To describe the spectrum of central nervous system complications of varicella-zoster virus (VZV) in children admitted to The Hospital for Sick Children between January 1999 and December2012. Children aged 1month to 18years (n=84) admitted with neurologic manifestations associated with a characteristic VZV rash or a confirmatory laboratory test (positive lesion scraping or cerebrospinal fluid polymerase chain reaction) were included in the study. Acute neurologic complications were included if they occurred within 4weeks of VZV infection. Stroke was considered related to VZV if it occurred within 6months of VZV infection, the neuroimaging was characteristic, and other causes were excluded. Clinical syndromes included acute cerebellar ataxia (n=26), encephalitis (n=17), isolated seizures (n=16), stroke (n=10), meningitis (n=10), Guillain-Barré syndrome (n=2), acute disseminated encephalomyelitis (n=2), and Ramsay Hunt syndrome (n=1). In those with acute complications (nonstroke), neurologic symptoms occurred a median of 5days after rash onset (range -6 to +16).
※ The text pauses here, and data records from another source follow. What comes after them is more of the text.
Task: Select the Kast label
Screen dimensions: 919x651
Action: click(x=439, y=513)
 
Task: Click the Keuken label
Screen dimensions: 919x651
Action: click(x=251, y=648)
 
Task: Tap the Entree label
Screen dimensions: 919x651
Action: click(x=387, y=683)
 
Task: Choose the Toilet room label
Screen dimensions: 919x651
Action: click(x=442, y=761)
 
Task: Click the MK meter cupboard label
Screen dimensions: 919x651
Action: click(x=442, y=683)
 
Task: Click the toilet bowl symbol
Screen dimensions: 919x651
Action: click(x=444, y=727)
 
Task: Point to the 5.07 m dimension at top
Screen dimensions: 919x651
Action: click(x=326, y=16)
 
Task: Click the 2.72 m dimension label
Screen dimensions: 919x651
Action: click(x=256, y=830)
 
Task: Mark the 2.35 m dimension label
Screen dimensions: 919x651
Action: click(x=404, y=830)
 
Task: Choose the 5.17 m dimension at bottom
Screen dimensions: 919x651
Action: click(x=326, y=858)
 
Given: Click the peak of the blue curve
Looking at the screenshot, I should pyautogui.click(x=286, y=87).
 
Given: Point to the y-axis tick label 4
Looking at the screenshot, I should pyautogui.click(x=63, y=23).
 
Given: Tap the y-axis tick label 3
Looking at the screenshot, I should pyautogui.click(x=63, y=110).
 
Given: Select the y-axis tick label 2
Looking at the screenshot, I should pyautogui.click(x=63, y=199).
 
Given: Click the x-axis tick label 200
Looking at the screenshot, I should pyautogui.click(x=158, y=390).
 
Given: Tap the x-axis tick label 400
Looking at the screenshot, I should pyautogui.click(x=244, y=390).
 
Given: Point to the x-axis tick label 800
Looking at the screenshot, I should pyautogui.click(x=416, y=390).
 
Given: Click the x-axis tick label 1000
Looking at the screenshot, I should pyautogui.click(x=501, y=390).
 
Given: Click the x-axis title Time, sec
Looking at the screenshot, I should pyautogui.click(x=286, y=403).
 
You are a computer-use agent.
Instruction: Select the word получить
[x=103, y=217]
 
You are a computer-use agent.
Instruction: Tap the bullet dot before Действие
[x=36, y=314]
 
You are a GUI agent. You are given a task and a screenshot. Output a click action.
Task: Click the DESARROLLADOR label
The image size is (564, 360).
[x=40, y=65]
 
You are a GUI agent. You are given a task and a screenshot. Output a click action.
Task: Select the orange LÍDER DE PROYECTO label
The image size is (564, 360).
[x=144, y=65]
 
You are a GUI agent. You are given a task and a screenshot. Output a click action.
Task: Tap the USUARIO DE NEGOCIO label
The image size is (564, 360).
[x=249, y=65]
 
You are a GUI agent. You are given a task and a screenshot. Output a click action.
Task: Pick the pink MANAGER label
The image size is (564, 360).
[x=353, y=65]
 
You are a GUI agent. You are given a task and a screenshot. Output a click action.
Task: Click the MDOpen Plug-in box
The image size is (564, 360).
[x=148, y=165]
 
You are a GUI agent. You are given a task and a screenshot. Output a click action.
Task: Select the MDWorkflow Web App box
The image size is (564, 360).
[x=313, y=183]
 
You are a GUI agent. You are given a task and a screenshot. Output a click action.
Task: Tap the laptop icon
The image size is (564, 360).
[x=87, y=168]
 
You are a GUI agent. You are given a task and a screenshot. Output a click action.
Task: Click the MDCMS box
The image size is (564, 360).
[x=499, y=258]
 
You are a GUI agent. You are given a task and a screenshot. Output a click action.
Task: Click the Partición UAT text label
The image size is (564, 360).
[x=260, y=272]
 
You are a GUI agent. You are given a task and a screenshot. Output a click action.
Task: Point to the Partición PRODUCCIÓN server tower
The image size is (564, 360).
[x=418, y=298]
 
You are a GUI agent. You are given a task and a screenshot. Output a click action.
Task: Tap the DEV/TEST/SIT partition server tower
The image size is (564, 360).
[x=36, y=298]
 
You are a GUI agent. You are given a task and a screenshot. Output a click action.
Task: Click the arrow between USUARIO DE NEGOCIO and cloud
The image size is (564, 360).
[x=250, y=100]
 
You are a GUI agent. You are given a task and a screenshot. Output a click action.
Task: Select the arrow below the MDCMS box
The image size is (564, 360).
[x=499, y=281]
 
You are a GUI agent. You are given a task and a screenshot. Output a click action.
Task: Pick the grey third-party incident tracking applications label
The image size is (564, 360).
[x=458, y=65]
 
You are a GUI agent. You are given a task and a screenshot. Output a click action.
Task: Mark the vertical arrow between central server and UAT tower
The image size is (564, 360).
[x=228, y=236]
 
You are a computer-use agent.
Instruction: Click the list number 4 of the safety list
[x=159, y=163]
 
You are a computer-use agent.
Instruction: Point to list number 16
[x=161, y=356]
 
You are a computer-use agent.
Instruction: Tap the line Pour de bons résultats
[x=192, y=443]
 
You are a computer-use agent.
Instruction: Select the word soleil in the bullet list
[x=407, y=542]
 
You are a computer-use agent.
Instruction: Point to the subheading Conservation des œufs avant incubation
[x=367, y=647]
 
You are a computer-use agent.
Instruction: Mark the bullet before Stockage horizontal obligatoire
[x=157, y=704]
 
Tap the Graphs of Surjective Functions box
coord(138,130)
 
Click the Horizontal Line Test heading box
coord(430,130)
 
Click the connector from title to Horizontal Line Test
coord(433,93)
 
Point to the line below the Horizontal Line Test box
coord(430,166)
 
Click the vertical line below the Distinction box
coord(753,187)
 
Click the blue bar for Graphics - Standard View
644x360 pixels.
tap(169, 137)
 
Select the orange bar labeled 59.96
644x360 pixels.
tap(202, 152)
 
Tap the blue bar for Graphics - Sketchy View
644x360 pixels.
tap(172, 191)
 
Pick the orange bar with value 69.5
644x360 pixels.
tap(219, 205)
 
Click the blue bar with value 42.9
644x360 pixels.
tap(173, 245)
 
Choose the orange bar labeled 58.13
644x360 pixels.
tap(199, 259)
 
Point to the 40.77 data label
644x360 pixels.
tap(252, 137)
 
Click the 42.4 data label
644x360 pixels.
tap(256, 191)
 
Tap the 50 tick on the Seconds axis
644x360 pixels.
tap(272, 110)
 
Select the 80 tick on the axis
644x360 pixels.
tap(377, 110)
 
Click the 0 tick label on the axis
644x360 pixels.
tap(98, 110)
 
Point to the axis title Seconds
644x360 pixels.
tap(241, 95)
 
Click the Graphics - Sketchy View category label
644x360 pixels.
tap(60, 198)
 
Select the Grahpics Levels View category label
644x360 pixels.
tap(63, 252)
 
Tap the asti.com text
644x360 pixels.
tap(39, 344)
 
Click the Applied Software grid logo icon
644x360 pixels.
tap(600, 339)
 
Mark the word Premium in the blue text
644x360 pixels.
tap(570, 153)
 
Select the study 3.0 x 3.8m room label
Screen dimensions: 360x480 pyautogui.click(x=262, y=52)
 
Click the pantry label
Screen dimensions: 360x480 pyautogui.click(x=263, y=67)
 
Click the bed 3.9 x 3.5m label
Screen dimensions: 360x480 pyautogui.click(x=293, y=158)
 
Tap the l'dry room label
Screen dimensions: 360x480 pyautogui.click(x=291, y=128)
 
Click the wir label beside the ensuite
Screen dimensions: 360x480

The time between rash onset and stroke ranged from 2weeks to 26weeks (median 16.0weeks). Three children with encephalitis died. Residual neurologic sequelae at one year occurred in 9 of 39 (23%) of children with follow-up data. Only 4 children were reported to have received the varicella vaccine. Neurologic complications of VZV infection continue to occur despite the availability of an effective vaccine. Neurologic symptom onset can predate the appearance of the VZV exanthem and in rare cases may occur in the absence of an exanthem.